Bioactive products generated by Group V sPLA₂ hydrolysis of LDL activate macrophages to secrete pro-inflammatory cytokines

Objective: Previous studies have established that hydrolysis of LDL by Group V secretory phospholipase A₂ (GV sPLA₂) generates a modified particle capable of inducing macrophage foam cell formation. The aim of the present study was to determine whether GV sPLA₂-hydrolyzed LDL (GV-LDL) produces pro-atherogenic effects in macrophages independent of cholesterol accumulation.

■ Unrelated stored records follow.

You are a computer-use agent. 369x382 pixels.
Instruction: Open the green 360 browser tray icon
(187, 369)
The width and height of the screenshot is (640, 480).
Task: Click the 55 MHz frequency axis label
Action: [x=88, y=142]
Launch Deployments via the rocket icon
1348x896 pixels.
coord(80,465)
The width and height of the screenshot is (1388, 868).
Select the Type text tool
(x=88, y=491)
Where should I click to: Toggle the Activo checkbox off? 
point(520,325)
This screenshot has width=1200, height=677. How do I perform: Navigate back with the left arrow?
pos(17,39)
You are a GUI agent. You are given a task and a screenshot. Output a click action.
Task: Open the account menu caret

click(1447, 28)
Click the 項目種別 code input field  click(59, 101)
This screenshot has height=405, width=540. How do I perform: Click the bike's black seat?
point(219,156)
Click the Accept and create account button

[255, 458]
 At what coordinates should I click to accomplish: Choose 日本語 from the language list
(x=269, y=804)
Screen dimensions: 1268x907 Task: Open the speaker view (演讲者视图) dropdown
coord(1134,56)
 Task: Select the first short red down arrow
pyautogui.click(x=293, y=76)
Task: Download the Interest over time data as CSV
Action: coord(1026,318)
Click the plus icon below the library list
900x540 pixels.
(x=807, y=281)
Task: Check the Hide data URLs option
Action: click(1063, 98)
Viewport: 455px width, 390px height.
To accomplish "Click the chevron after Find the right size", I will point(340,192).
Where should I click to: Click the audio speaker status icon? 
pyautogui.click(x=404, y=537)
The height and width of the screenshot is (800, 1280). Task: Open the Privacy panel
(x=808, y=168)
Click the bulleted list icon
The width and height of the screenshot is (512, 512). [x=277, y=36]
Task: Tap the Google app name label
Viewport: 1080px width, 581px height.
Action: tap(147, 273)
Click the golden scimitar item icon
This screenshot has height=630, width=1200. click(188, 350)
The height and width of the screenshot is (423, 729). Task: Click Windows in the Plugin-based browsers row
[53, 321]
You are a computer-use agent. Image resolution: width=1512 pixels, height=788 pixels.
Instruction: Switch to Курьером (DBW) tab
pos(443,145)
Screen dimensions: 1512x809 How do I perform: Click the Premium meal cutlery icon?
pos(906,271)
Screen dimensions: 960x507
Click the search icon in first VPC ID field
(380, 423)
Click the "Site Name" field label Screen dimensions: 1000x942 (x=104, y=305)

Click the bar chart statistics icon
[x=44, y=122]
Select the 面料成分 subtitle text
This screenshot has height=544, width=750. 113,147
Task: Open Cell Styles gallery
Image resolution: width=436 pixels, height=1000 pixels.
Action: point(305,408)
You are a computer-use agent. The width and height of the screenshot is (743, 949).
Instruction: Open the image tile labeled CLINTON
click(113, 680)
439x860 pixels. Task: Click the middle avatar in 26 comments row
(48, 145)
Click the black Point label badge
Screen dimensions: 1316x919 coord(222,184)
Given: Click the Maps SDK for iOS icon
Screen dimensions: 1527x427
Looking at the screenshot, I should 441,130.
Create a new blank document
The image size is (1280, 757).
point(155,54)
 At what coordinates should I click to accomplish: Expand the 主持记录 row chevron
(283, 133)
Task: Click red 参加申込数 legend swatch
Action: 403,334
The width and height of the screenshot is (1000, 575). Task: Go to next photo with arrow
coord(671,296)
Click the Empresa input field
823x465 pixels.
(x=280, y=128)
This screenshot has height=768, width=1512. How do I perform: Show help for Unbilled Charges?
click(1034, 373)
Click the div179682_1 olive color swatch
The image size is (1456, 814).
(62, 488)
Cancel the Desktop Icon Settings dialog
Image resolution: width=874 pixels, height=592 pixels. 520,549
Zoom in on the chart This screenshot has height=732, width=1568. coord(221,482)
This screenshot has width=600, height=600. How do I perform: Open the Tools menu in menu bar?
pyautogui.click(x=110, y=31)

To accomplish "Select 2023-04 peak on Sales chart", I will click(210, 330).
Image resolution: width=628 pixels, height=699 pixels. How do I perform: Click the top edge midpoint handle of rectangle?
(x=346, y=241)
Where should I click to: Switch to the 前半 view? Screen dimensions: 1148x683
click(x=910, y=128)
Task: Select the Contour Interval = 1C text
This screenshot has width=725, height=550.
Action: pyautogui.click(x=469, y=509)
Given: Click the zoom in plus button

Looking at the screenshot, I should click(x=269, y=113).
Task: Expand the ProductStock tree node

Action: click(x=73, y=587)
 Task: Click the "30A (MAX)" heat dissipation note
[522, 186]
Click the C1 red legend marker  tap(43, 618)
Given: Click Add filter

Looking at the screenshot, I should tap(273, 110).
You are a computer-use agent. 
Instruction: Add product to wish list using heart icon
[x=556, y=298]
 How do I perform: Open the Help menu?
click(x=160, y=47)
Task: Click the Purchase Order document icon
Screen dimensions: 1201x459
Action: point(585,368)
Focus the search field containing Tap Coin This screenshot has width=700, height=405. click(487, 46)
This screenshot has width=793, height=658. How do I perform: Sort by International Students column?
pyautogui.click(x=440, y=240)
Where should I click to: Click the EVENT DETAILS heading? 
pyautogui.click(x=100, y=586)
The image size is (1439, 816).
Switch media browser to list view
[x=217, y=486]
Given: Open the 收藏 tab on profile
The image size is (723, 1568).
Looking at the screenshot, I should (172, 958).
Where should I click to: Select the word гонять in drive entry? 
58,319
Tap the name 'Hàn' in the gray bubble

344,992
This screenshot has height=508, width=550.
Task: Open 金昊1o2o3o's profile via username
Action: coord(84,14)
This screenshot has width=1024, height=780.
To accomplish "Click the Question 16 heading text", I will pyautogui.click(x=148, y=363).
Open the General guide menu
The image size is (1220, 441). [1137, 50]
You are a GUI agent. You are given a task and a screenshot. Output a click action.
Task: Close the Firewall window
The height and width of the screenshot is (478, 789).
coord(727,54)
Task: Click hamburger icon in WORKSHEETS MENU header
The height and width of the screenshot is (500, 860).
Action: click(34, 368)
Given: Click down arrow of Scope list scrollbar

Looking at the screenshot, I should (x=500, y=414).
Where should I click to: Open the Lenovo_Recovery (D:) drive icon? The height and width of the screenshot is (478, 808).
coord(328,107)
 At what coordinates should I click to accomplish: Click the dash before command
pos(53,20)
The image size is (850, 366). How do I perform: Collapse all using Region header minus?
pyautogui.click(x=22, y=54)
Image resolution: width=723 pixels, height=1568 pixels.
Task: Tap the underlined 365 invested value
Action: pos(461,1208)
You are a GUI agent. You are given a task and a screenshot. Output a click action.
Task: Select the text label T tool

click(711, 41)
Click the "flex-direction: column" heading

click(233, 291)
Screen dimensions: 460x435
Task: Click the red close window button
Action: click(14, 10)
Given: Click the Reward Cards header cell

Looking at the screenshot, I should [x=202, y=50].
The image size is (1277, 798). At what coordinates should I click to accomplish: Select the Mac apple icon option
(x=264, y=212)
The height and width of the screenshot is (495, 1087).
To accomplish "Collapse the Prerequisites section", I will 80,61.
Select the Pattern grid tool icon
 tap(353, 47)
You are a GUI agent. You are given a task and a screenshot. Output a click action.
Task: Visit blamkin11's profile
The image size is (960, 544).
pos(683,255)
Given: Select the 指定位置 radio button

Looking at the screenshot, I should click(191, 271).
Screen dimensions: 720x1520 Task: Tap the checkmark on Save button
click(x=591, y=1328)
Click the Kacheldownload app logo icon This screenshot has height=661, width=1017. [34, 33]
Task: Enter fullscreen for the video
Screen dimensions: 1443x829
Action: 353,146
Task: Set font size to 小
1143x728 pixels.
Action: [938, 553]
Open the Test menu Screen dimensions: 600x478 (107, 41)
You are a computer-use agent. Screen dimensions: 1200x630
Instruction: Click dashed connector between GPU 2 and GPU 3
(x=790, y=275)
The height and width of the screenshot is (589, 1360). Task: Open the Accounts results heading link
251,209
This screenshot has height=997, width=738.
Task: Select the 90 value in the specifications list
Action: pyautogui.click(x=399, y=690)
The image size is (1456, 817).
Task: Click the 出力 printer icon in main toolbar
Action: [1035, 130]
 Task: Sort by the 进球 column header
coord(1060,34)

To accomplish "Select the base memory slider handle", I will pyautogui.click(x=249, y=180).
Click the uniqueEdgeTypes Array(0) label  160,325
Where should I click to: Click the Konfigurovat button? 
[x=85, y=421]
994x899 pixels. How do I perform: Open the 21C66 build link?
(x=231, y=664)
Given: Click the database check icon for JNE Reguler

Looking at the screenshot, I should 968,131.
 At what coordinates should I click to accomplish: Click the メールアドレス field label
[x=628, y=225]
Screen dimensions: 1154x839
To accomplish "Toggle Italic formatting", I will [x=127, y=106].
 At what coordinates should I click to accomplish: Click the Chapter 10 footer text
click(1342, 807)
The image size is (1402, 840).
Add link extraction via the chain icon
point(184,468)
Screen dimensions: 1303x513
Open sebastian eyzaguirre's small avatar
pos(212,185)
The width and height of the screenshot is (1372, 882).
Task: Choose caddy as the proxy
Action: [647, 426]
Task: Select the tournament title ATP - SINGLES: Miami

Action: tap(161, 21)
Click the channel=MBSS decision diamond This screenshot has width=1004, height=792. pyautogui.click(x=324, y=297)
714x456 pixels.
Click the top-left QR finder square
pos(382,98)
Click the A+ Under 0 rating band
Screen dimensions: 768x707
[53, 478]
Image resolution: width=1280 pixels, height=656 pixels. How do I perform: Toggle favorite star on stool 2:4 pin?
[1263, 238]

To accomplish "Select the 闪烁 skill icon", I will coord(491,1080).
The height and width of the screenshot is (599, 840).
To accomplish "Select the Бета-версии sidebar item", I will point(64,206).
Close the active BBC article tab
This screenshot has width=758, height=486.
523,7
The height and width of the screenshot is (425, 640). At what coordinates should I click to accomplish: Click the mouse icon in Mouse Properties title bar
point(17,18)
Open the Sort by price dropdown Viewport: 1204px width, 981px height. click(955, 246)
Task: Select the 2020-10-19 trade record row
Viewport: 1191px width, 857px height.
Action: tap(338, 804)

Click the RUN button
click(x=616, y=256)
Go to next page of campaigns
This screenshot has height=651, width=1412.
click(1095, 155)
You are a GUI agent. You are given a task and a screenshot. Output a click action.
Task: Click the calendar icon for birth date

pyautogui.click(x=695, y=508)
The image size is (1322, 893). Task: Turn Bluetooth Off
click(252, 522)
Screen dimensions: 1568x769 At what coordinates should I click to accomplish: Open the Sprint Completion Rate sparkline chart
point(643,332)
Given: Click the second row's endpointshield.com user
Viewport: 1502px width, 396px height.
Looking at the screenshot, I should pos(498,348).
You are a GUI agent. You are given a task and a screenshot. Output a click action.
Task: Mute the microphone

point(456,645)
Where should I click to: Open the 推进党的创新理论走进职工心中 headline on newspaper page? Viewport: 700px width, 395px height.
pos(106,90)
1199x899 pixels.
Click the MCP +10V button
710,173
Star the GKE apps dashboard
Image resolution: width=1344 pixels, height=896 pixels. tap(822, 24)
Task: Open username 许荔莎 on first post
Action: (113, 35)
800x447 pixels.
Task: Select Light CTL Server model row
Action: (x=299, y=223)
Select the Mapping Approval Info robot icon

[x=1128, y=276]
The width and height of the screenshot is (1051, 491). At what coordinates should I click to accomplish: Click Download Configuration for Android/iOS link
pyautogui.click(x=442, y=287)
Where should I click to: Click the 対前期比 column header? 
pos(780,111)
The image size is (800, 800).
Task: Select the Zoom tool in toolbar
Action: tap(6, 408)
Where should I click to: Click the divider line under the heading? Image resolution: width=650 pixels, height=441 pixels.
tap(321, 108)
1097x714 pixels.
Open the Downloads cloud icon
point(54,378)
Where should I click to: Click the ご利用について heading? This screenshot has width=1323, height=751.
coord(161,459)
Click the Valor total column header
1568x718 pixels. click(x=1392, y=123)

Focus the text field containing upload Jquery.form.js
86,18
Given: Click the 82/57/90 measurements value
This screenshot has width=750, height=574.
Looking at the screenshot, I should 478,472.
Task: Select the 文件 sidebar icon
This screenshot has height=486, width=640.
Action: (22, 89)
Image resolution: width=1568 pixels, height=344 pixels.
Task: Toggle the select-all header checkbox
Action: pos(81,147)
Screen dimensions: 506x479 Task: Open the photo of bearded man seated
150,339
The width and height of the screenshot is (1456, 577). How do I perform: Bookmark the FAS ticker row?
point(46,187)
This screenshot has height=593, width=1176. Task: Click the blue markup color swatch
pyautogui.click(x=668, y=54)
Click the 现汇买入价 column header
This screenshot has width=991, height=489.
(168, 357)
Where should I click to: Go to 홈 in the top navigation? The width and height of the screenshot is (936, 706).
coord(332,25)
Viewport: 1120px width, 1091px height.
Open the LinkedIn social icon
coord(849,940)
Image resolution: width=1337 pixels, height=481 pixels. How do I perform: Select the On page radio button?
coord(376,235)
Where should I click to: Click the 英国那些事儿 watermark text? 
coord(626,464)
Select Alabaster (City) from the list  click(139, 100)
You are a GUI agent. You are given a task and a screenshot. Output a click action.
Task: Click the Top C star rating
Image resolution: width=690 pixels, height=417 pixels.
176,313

Methods and results: J-774 cells incubated with GV-LDL produced more TNF-α and IL-6 compared to cells incubated with control-LDL. Indirect immunofluorescence showed that GV-LDL but not control-LDL induced nuclear translocation of NFκB. Inhibitors of NFκB activation, effectively blocked cytokine production induced by GV-LDL. Control-LDL and GV-LDL were separated from albumin present in reaction mixtures by ultracentrifugation. The albumin fraction derived from GV-LDL contained 80% of the FFA generated and was more potent than the re-isolated GV-LDL in inducing pro-inflammatory cytokine secretion. Linoleic acid (18:2) and oleic acid (18:1) were the most abundant FFAs generated, whereas newly formed lyso-PCs contained 14:0 (myristic), 16:1 (palmitic), and 18:2 fatty acyl groups. Experiments with synthetic FFA showed that 18:1 induced J-774 cells to secrete TNF-α and IL-6. Conclusions: These results indicate that in addition to promoting atherosclerotic lipid accumulation in macrophages, GV sPLA₂ hydrolysis of LDL leads to activation of NFκB, a key regulator of inflammation.